» WHAT YOU ARE ASKED TO DO: The expected answer is the set of lines in the data below between the line holding "Switch to the 4h timeframe" and the line holding "Task: Click the MariaDB database icon", inclusive, written out exactly.

(Stored data entries)
+ + + + +

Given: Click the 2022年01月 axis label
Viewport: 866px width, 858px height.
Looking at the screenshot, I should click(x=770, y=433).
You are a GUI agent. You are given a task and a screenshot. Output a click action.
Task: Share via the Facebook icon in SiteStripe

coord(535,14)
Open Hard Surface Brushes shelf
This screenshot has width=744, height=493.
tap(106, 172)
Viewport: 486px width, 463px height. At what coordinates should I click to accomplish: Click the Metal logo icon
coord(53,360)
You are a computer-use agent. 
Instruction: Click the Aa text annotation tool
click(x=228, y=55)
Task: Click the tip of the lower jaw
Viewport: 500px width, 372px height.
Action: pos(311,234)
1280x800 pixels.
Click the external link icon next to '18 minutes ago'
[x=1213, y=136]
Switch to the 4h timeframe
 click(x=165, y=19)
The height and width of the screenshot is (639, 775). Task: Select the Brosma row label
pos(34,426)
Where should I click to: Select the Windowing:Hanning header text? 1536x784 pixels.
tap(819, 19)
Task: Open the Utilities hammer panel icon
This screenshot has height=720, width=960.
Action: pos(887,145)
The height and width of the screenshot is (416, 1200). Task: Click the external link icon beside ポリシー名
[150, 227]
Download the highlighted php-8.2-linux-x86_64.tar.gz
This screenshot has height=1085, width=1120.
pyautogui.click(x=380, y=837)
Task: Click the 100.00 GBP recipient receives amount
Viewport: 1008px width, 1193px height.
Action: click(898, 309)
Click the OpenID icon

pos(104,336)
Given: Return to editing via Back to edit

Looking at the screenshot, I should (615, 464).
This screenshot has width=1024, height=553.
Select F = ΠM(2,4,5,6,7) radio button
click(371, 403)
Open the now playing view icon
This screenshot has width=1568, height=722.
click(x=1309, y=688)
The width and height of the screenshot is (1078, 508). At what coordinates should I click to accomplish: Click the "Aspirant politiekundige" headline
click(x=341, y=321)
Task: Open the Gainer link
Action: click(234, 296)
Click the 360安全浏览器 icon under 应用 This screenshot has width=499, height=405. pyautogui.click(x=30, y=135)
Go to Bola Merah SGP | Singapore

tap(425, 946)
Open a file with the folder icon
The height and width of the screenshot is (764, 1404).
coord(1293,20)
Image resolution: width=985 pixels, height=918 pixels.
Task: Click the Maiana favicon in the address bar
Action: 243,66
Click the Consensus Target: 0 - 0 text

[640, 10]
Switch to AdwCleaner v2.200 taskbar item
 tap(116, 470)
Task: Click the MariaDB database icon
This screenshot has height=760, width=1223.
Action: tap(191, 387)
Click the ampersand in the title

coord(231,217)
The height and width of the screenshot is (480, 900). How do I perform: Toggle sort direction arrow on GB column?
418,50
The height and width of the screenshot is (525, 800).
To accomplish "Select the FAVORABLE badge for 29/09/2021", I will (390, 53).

+ + + + +

» SOLUTION:
Switch to the 4h timeframe
 click(x=165, y=19)
The height and width of the screenshot is (639, 775). Task: Select the Brosma row label
pos(34,426)
Where should I click to: Select the Windowing:Hanning header text? 1536x784 pixels.
tap(819, 19)
Task: Open the Utilities hammer panel icon
This screenshot has height=720, width=960.
Action: pos(887,145)
The height and width of the screenshot is (416, 1200). Task: Click the external link icon beside ポリシー名
[150, 227]
Download the highlighted php-8.2-linux-x86_64.tar.gz
This screenshot has height=1085, width=1120.
pyautogui.click(x=380, y=837)
Task: Click the 100.00 GBP recipient receives amount
Viewport: 1008px width, 1193px height.
Action: click(898, 309)
Click the OpenID icon

pos(104,336)
Given: Return to editing via Back to edit

Looking at the screenshot, I should (615, 464).
This screenshot has width=1024, height=553.
Select F = ΠM(2,4,5,6,7) radio button
click(371, 403)
Open the now playing view icon
This screenshot has width=1568, height=722.
click(x=1309, y=688)
The width and height of the screenshot is (1078, 508). At what coordinates should I click to accomplish: Click the "Aspirant politiekundige" headline
click(x=341, y=321)
Task: Open the Gainer link
Action: click(234, 296)
Click the 360安全浏览器 icon under 应用 This screenshot has width=499, height=405. pyautogui.click(x=30, y=135)
Go to Bola Merah SGP | Singapore

tap(425, 946)
Open a file with the folder icon
The height and width of the screenshot is (764, 1404).
coord(1293,20)
Image resolution: width=985 pixels, height=918 pixels.
Task: Click the Maiana favicon in the address bar
Action: 243,66
Click the Consensus Target: 0 - 0 text

[640, 10]
Switch to AdwCleaner v2.200 taskbar item
 tap(116, 470)
Task: Click the MariaDB database icon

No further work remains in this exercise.